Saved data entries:
━━━

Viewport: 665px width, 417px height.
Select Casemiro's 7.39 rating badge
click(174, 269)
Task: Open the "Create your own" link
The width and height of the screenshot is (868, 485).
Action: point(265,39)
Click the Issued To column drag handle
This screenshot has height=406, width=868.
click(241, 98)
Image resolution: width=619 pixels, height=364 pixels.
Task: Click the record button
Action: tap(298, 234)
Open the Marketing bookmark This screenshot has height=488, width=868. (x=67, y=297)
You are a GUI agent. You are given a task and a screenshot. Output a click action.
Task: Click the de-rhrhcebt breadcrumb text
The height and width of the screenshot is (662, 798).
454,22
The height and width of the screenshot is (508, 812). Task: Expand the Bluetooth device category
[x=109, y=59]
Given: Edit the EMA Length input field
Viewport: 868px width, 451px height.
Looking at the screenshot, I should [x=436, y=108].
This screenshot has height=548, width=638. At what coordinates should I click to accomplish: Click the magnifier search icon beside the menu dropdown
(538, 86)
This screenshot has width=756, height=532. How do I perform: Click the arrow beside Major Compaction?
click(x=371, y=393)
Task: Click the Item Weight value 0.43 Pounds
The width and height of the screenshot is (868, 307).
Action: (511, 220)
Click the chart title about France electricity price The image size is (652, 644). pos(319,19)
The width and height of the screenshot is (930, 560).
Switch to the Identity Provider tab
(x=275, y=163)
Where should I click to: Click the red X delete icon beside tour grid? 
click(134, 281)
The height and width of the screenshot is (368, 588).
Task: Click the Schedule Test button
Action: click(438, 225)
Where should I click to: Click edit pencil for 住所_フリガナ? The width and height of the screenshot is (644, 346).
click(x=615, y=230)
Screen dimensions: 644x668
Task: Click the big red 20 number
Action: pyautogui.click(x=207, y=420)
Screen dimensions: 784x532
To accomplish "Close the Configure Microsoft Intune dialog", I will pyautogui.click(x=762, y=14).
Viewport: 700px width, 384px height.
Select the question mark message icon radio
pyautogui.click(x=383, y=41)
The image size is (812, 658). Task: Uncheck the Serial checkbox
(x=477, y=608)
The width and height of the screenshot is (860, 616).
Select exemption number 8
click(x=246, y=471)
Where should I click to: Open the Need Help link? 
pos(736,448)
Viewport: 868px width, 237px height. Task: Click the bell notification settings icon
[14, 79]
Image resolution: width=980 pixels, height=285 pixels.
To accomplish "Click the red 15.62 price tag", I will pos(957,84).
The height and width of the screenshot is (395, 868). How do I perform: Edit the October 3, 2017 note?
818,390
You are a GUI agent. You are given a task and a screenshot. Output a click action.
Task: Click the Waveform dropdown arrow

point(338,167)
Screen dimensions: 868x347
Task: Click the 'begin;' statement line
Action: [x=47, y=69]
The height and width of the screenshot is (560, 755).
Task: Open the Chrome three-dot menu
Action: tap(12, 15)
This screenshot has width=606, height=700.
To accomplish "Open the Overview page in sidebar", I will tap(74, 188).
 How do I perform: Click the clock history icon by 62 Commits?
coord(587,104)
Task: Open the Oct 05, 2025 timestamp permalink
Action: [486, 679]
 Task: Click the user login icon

━━━

◆ **Required action**: An answer is complete only when it holds every line above containing the string "will".

◆ **Finished exercise**:
To accomplish "Close the Configure Microsoft Intune dialog", I will pyautogui.click(x=762, y=14).
To accomplish "Click the red 15.62 price tag", I will pos(957,84).
To accomplish "Open the Overview page in sidebar", I will tap(74, 188).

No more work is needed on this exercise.